## WORK TO COMPLETE
Skip the pictures and restate, word for word, the lines from the one containing "You are a GUI" to the end of the data below.
[SOURCE RECORDS]
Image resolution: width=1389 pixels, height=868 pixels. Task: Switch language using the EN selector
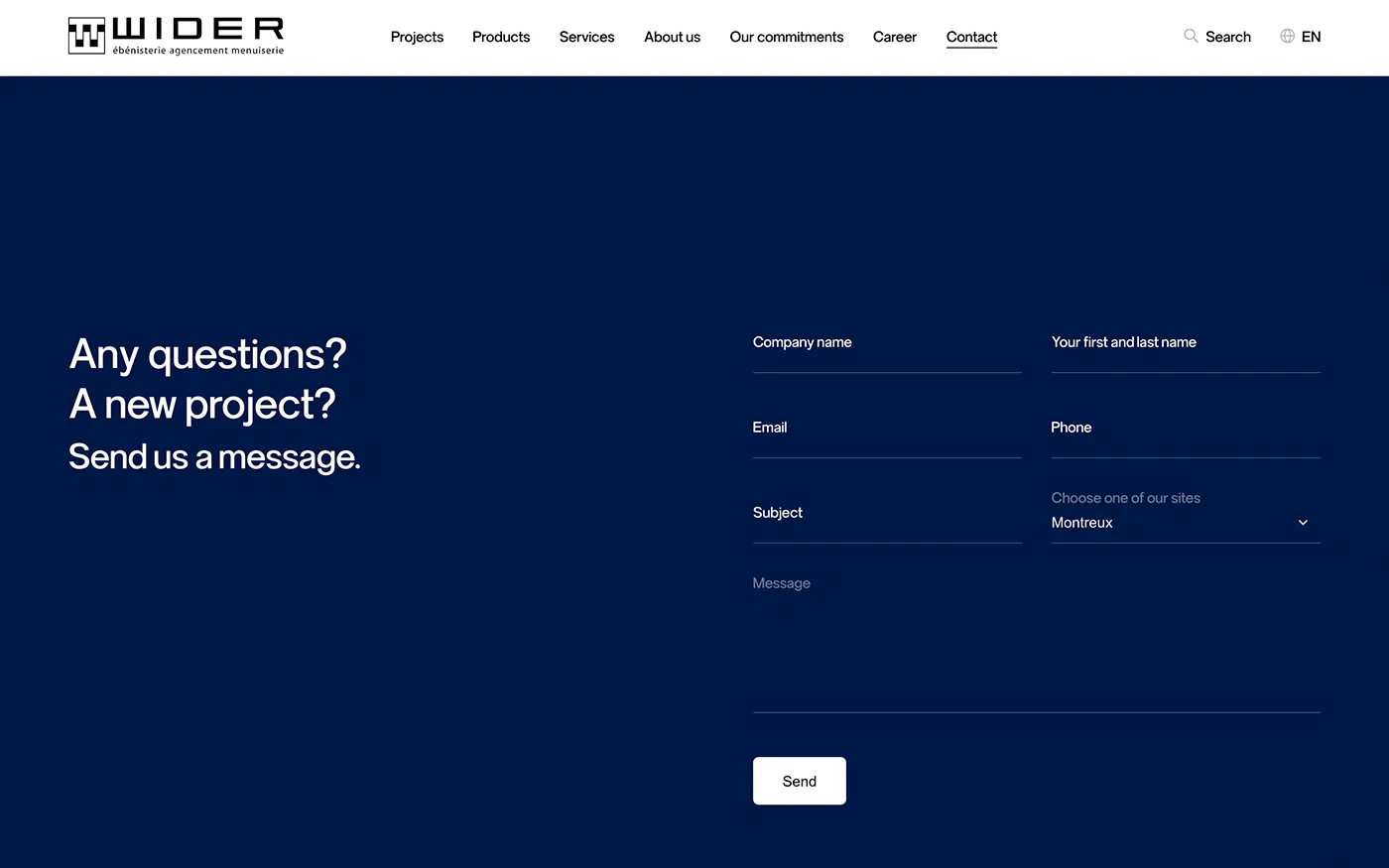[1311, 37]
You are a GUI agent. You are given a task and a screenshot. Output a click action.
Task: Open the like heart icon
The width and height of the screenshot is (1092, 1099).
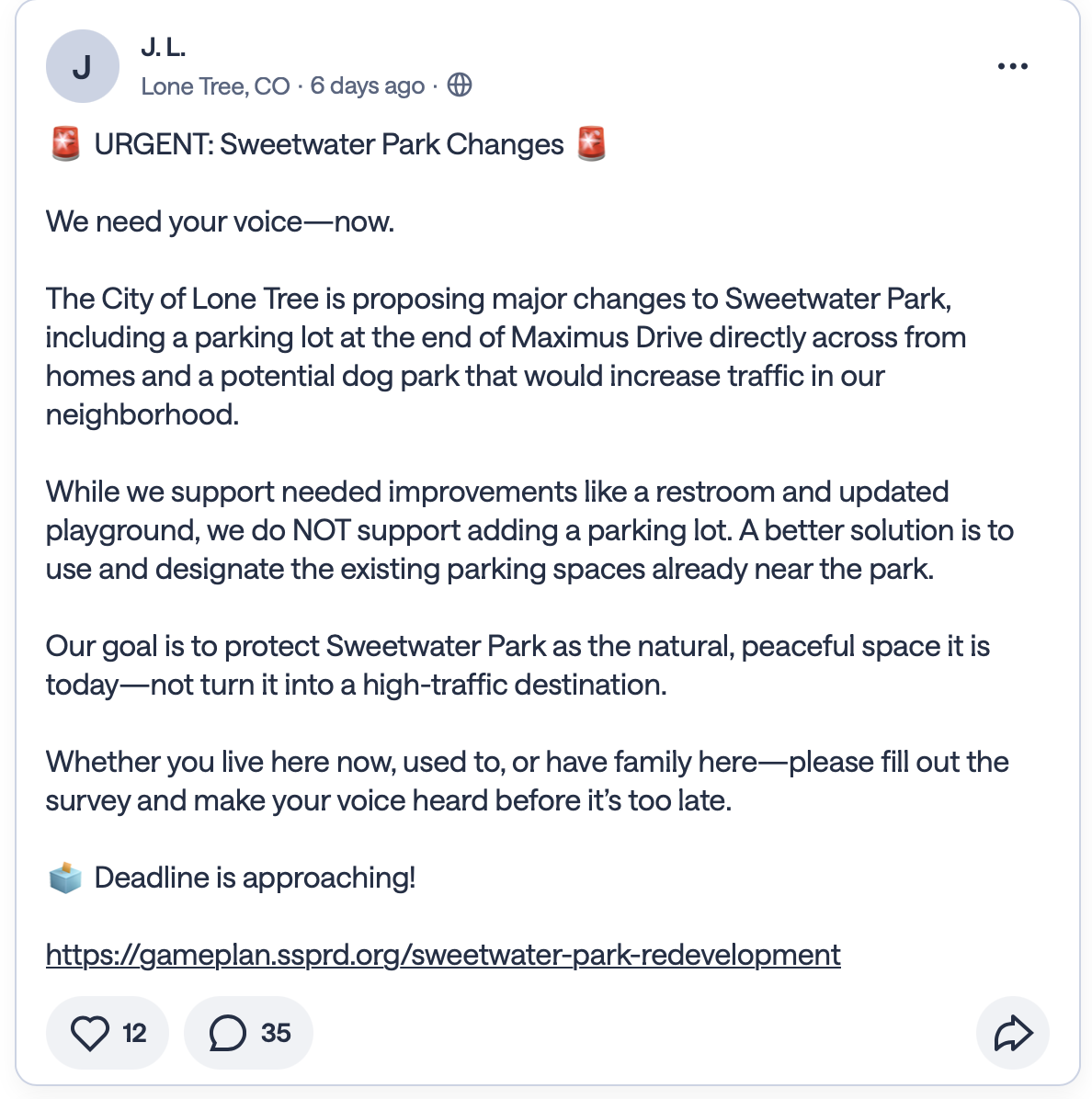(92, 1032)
[/SOURCE RECORDS]
## TASK RESPONSE
You are a GUI agent. You are given a task and a screenshot. Output a click action.
Task: Open the like heart icon
The width and height of the screenshot is (1092, 1099).
(92, 1032)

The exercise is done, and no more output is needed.